4. Male or non-pregnant, non-lactating female, 18 years or older.
5. Women of childbearing potential must have a negative pregnancy test at Screening.
6. Female patients of childbearing potential must be willing to consent to using highly effective birth control methods; Male patients are required to utilize a condom for the duration of the study treatment through 3 months post-dose.
7. In Phase 2, for patients with T1 lesions may be eligible after repeat TURBT if pathology shows non-invasive (Ta or less) or no disease.
8. Performance Status: Eastern Cooperative Oncology Group 0, 1, and 2.
9. Hematologic inclusion: a. Absolute neutrophil count >1,500/mm3. b. Hemoglobin >9.0 g/dL. c. Platelet count >100,000/mm3.
10. Hepatic inclusion: a. Total bilirubin must be ≤1.5 x the upper limit of normal (ULN). b. Aspartate aminotransferase (AST), alanine aminotransferase (ALT) and alkaline phosphatase ≤2.5 x ULN.
11. Adequate renal function with creatinine clearance >30 mL/min
12. Prothrombin time and partial thromboplastin time ≤1.25 x ULN or within the therapeutic range if on anticoagulation therapy.
13. Must have satisfactory bladder function with ability to retain study drug for 60 minutes.

Exclusion Criteria:

1. Active malignancies (i.e., progressing or requiring treatment change in the last 24 months). Exceptions allowed under Sponsor review.
2. Concurrent treatment with any chemotherapeutic agent.
3. History of partial cystectomy.
4. Treatment with last therapeutic agent (including intravesical chemotherapy post-TURBT) within 30 days of Screening (prior to the screening biopsy).

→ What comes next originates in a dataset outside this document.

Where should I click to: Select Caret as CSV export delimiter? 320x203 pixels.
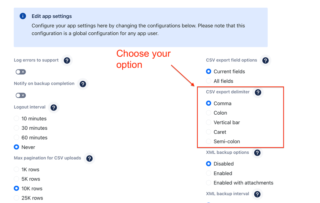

5. Patients who have received systemic immunosuppressive medication including high-dose corticosteroids.
6. History of severe asthma or other respiratory diseases.
7. History of unresolved vesicoureteral reflux or an indwelling urinary stent.
8. History of unresolved hydronephrosis due to ureteral obstruction.
9. Participation in any other research protocol involving administration of an investigational agent within 30 Days prior to screening or any prior treatment of NMIBC with any investigational gene or immunotherapy agent.
10. History of external beam radiation to the pelvis or prostate brachytherapy within the last 12 months.
11. History of interstitial lung disease and/or pneumonitis in patients who have previously received a PD-1 or PD-L1 inhibitor therapy.
12. Evidence of metastatic disease.
13. History of difficult catheterization that in the opinion of the Investigator will prevent administration of EG-70.
14. Active interstitial cystitis on cystoscopy or biopsy.
15. Active, uncontrolled bacterial, viral, or fungal infection(s) requiring systemic therapy.
16. Known human immunodeficiency virus, Hepatitis B, or Hepatitis C infection.
17. Significant cardiovascular risk (e.g., coronary stenting within 8 weeks, myocardial infarction within 6 months).
18. Hypersensitivity to any of the excipients of the study drug.